» WORK TO COMPLETE:
#1 Reproduce the ScaRLib library description between "The module scarlib-core" and "a reward function.", inclusive, swapping "shared environment" for "common environment".
#2 Write the next part of the ScaRLib library description, picking up after its final sentence.

» DOCUMENT PASSAGE:
────────────────
ScaRLib is a Scala library for defining collaborative learning systems with many agents, namely: CMARL systems. In particular, this library offers:
- Centralized and decentralized learning modes
- Typed DSL used for defining multi-agent learning tasks
- Binding with state-of-the-art deep learning libraries (torch)
- Integration with Alchemist (a large-scale multi-agent simulator) and ScaFi (an aggregate programming language) to define typical scenarios in collective adaptive system.
The module scarlib-core
implements all the abstractions that model the CMARL domain.
The key element is the system
, it might be of two different types:
i) Centralized Training Decentralized Execution system (CTDESystem
)
ii) Decentralized Training Decentralized Execution system (DTDESystem
).
Basically, the system, is a collection of agents that interact within a shared environment
and that are trained to optimize a global or local reward signal expressed by
a reward function.
Through this definition, we have mentioned the remaining concepts of the CMARL domain,
therefore, to create an experiment, it is necessary to define six basic elements:
-
Action space: the set of actions each agent can perform, it could be easily defined extending the trait
Action
, for example:object ActionSpace { case object North extends Action case object South extends Action case object East extends Action case object West extends Action def toSeq() = Seq(North, South, East, West) }
-
State: represents all the information an agent knows about the Environment at a certain time, it must extend the trait
State
-
Reward function: defines how good is an action given the state in which the agent is
class SimpleRewardFunction() extends RewardFunction { def compute(currentState: State, action: Action, newState: State): Double = ??? }
-
Environment: provides feedback to the agent in the form of rewards or penalties for each action taken in a given state
-
Dataset: the storage for the experience accumulated over the time by the agents. The tool provides a simple buffered queue, if needed a user might implement his own dataset extending the trait
ReplayBuffer
-
Agents: the number of agents involved in the experiment
Another pre-implemented component is the learning algorithm: the DQN. It approximates the Q-function used in the Q-Learning algorithm with a Neural Network to deal with the explosion of the state space. As with all the ML algorithms there are some hyper-parameters we can tune to optimize the learning, for that reason we provide a way to specify them in a single point:
case class LearningConfiguration(
epsilon: Decay[Double] = new ExponentialDecay(0.9, 0.1, 0.01),
gamma: Double = 0.9,
learningRate: Double = 0.0005,
batchSize: Int = 32,
updateEach: Int = 100,
random: Random = new Random(1),
dqnFactory: DQNAbstractFactory
)
The module alchemist-scafi
provides the bindings with two state-of-the-art tools,
namely: Scafi
and Alchemist.
────────────────
» DATASET SECTION:
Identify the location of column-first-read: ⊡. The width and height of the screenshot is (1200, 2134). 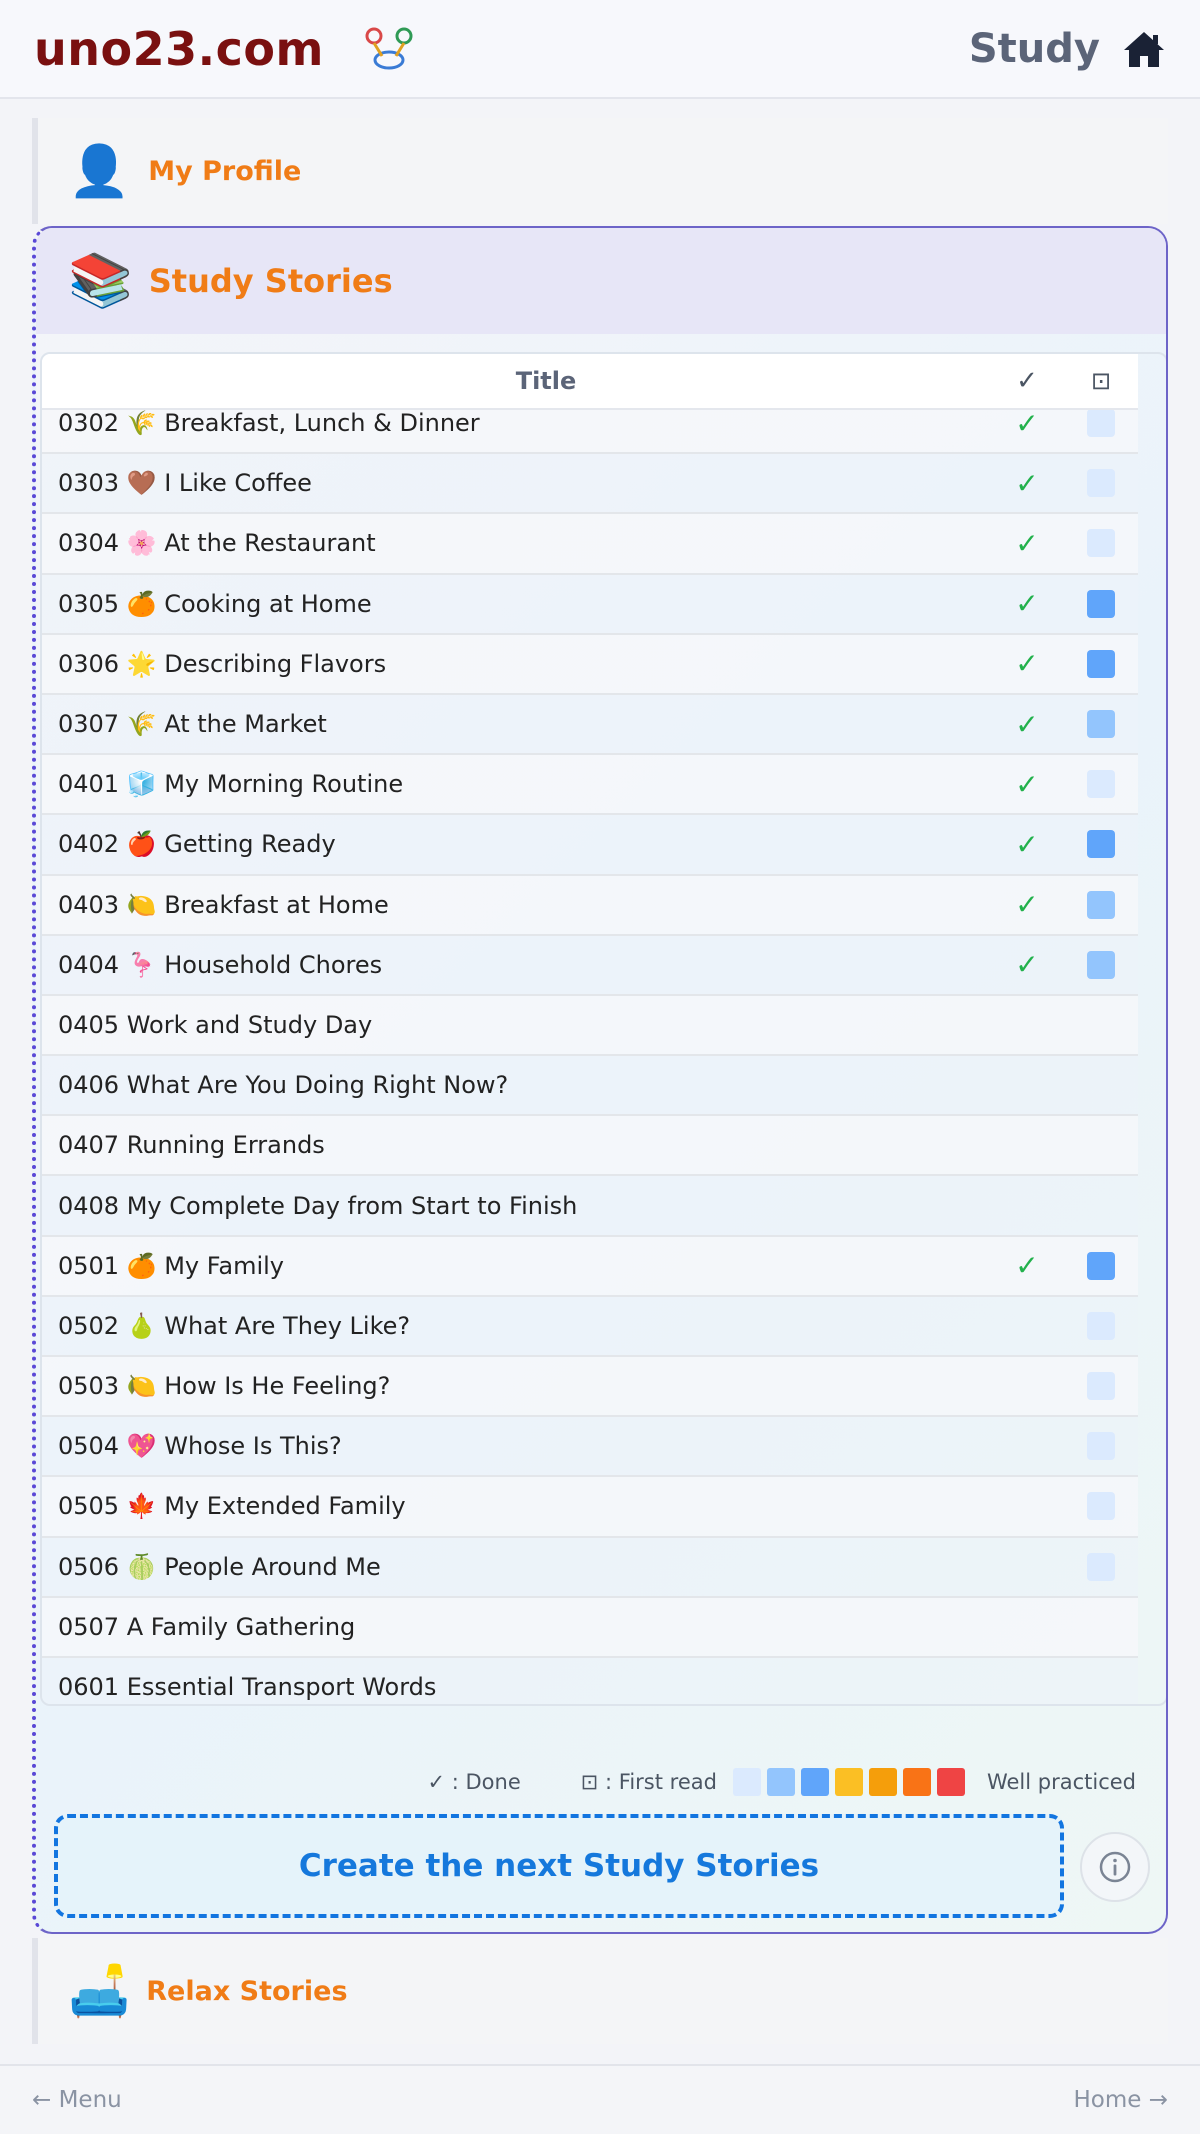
────────────────
» REPLIES:
#1
The module scarlib-core
implements all the abstractions that model the CMARL domain.
The key element is the system
, it might be of two different types:
i) Centralized Training Decentralized Execution system (CTDESystem
)
ii) Decentralized Training Decentralized Execution system (DTDESystem
).
Basically, the system, is a collection of agents that interact within a common environment
and that are trained to optimize a global or local reward signal expressed by
a reward function.

#2
The integration of these two tools is a game-changer because it introduces
significant potential in ScaRLib:
i) Scafi enables the usage of the Aggregate Programming paradigms
to express collective behaviours for the agents
ii) Alchemist enables the definition of large-scale sets of agents
in complex distributed systems (e.g., swarm robotics).
The definition of an experiment does not change significantly, only two elements are added:
- Alchemist simulation definition: basically it is a YAML file containing the description
of the alchemist environment, for example:
incarnation: scafi network-model: type: ConnectWithinDistance parameters: [0.5] deployments: type: Grid parameters: [-5,-5,5,5,0.25,0.25] programs: - program: - time-distribution: 1 type: Event actions: - type: RunScafiProgram parameters: [program] - program: send
- Aggregate program: the Scafi program that express the aggregate logic. For example,
if we want express the state as the distances from the neighbours:
val state = foldhoodPlus(Seq.empty)(_ ++ _)(Set(nbrVector))
The module dsl-core
allows for agile and flexible creation of CMARL training systems.
Using a system like Scala, creating a typed DSL allows for capturing errors during compilation, rather than waiting
for the actual system runs to intercept simple configuration errors.
The exposed DSL is a simple facade to the abstractions shown in the scarlib-core
module.
An example of DSL usage is the following:
val system = learningSystem {
rewardFunction { new MyRewardFunction() }
actions { MyAction.all} // action supported by the agent
dataset { ReplayBuffer[State, Action](10000) } // shared memory
agents { 50 } // select the number of agent
environment {
// select a specific environment
"it.unibo.scarlib.experiments.myEnvironment"
}
}
The tool is published on Maven. To integrate it into your own repository, you need to add (using Gradle):
implementation("io.github.davidedomini:scarlib-core:$version")
implementation("io.github.davidedomini:dsl-core:$version")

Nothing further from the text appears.